Important principles

Treatment planning systems currently available are not always able to predict accurately the dose distribution around metallic prosthesis. Firstly, when implanted objects of high atomic number (Z) material are present, severe image artefacts are generated in conventional CT, strongly hindering the ability to delineate some organs. Megavoltage imaging is therefore often used to complement CT information and will show, for instance, if a prosthesis is solid or hollow, and can also be used for exit dose measurements. Furthermore, the presence of high-Z material in a photon beam causes a dose enhancement and reduction at the proximal and distal prosthesis interfaces, respectively. Only Monte Carlo simulation has the ability to calculate precisely the impact of a hip prosthesis on the dose distribution, whereas superposition and pencil beam algorithms do not. However, further from the prosthesis, the difference between these dose calculation algorithms diminishes.

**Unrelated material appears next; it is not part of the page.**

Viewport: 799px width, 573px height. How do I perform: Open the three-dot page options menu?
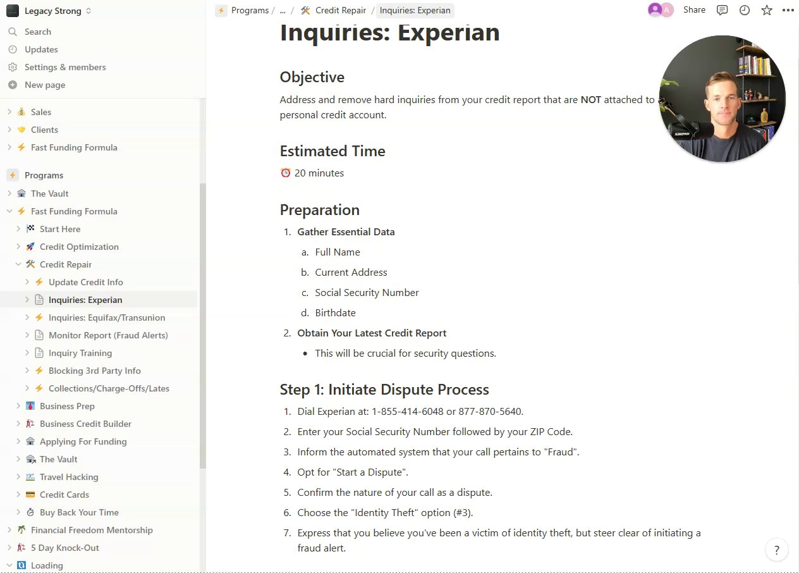pyautogui.click(x=788, y=10)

Introduction to references

The AAPM Report is intended to reflect the scientific understanding and technical methodology in clinical dosimetry for radiation oncology patients with high-Z hip prostheses. Its purpose is to make the radiation oncology community aware of the problems arising from the presence of these devices in the radiation beam, to quantify the dose perturbations they cause, and to provide recommendations for treatment planning and delivery.